● **Auszug**:
=======
Aber wir erleben doch Drohnenüberflüge. Oder jüngst die Anschläge auf eine polnische Bahnstrecke. Ist das schon Krieg? Oder reden wir vielmehr den Krieg herbei, wenn wir in diesem Sinn von hybriden Angriffen sprechen?

Wir müssen in einem demokratischen Rechtsstaat offen kommunizieren, was stattfindet. Die russische Seite unterscheidet nicht zwischen Frieden, Krise und Krieg, sondern der Übergang ist fließend, und hybride Aktionen laufen – vom Anschlag bis zum Versuch der Wahlbeeinflussung. Zugleich machen wir deutlich: Wir wissen, was Russland tut, und wir fahren das Schutzniveau hoch.

Aber wo Sie psychologischen Einflussoperationen zu Lasten des Westens sehen, sehen AfD- und BSW-Politiker, die enge Russland-Kontakte pflegen, dies als Teil des normalen Diskurses und halten Ihnen vor: Sie malen Kriegsgefahr an die Wand, um uns innenpolitisch bekämpfen zu können.

Russland führt seit Jahren einen Angriffskrieg mit Hunderttausenden Toten. Wollen wir, dass der Aggressor am Ende erkennt: Das hat sich gelohnt? Diese gesellschaftliche Debatte müssen wir führen. Die russische Seite hat keinerlei Interesse, sich mit dem ukrainischen Präsidenten Wolodymyr Selenskyj an einen Tisch zu setzen. Das muss man so benennen. Und wer dann Teil einer Propagandaschau des russischen Regimes werden will, der stellt sich bewusst auf die falsche Seite. Dann darf man sich aber auch über Kritik daran nicht beschweren.
=======
● **Angezeigte Daten**:
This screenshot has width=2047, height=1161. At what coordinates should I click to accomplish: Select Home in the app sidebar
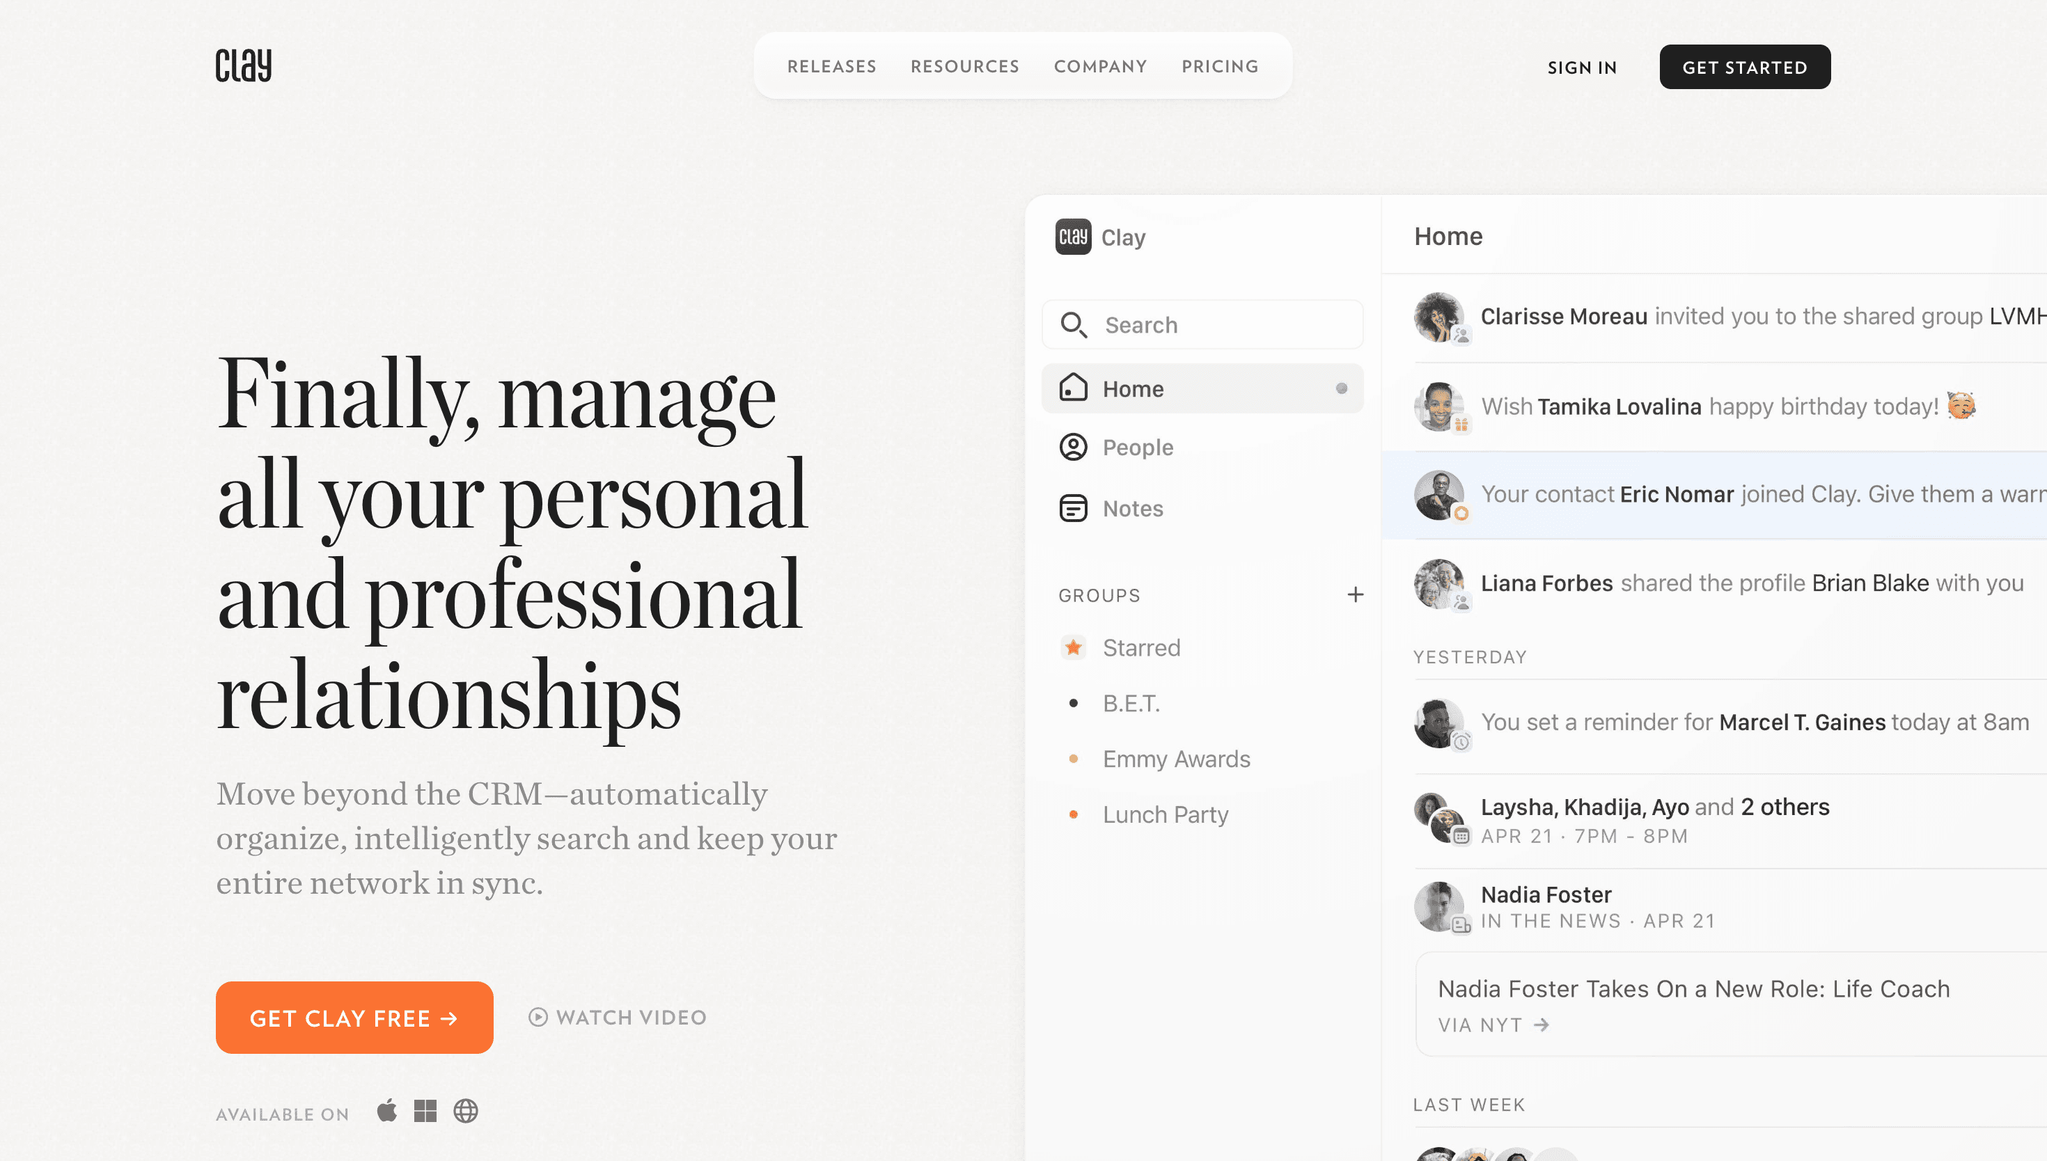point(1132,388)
=======
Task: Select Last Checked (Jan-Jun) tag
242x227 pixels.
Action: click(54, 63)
=======
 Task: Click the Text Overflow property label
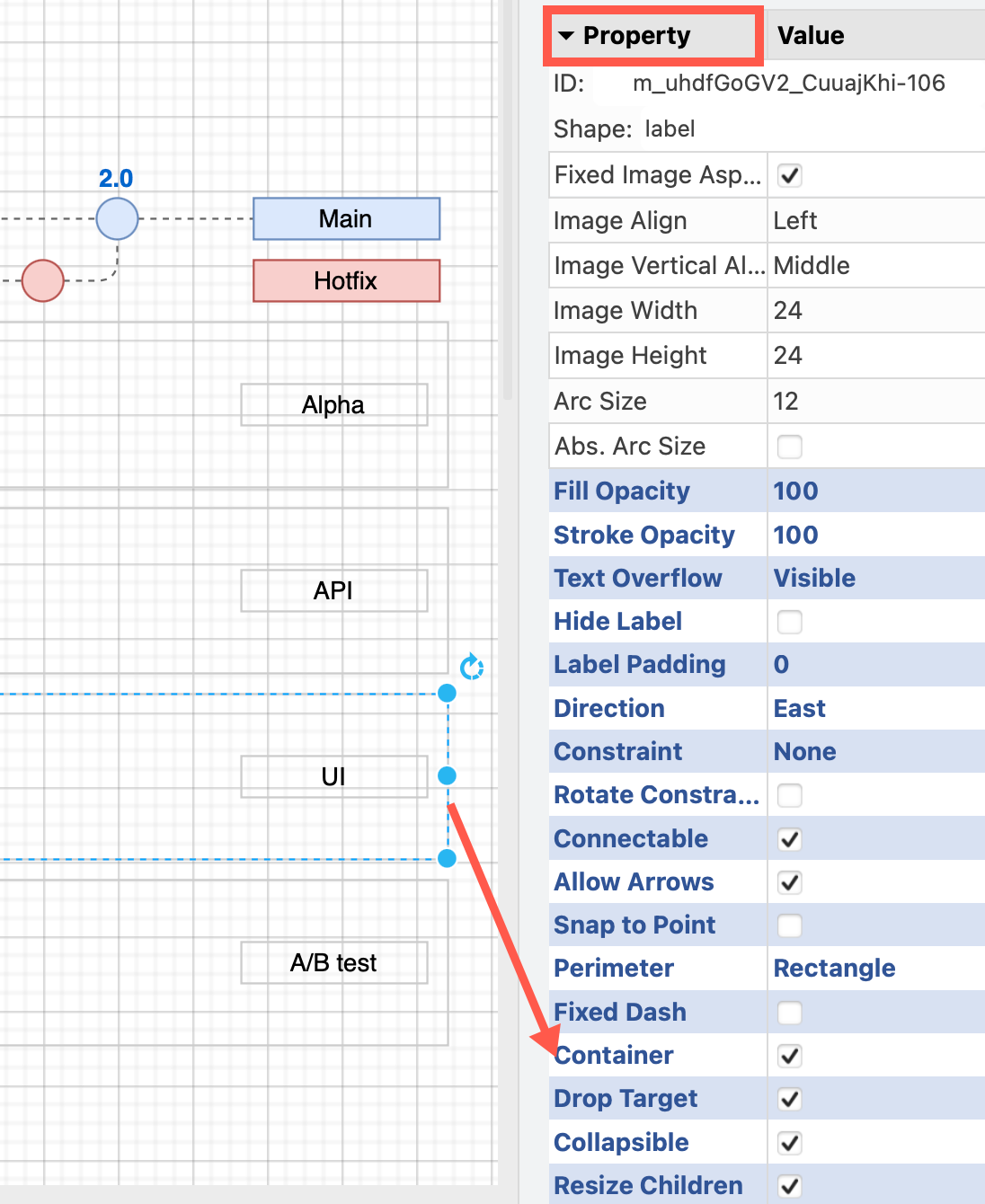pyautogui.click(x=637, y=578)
=======
● **Deine Aufgaben**:
1. Schreib alle Fragesätze aus dem Interviewauszug über Russland heraus, und zwar wortgetreu.
2. Führ den Interviewauszug über Russland nach seinem letzten Satz weiter.

● **Erwartete Antworten**:
1.
- Ist das schon Krieg?
- Oder reden wir vielmehr den Krieg herbei, wenn wir in diesem Sinn von hybriden Angriffen sprechen?
- Wollen wir, dass der Aggressor am Ende erkennt: Das hat sich gelohnt?

2.
Wie bewerten Sie die auffällig vielen Anfragen, die die AfD-Fraktion zu Fragen der kritischen Infrastruktur und Verteidigungsfähigkeit stellt?

Ich habe die Aufgabe, für das Verteidigungsministerium Anfragen des Parlaments zu beantworten. Und ich habe Antworten mehrfach mit Verweis auf das Staatswohl oder auf mögliche Rückfolgerungen auf die Einsatzbereitschaft und Durchhaltefähigkeit der Bundeswehr verweigert. Also damit, dass die Verbreitung der Informationen möglicherweise einen erheblichen Nachteil für unsere Sicherheitslage bedeuten könnte. Und wer solche Fragen stellt, muss sich umgekehrt fragen lassen, was er mit solchen Informationen will. Den Wehrwillen zu stärken, mehr Mittel für die Bundeswehr freizugeben oder der Ukraine noch stärker zu helfen verbindet sich mit diesen Anfragen scheinbar nicht.

Russland hat doppelt so viele Soldaten wie zum Zeitpunkt des Angriffs auf die Ukraine 2022. Das zeigt, dass Russland sich auf eine andere Form der Auseinandersetzung mit der Nato vorbereitet.
Sebastian Hartmann

Die Nato-Analyse, von der Sie eben sprachen, gilt unabhängig von der weiteren Entwicklung des Ukraine-Krieges. Aber wenn jetzt auf irgendeinem Weg die Kämpfe beendet würden – dann bekäme Russland doch weitere Ressourcen frei. Würde das die Gefährdungslage nicht ändern?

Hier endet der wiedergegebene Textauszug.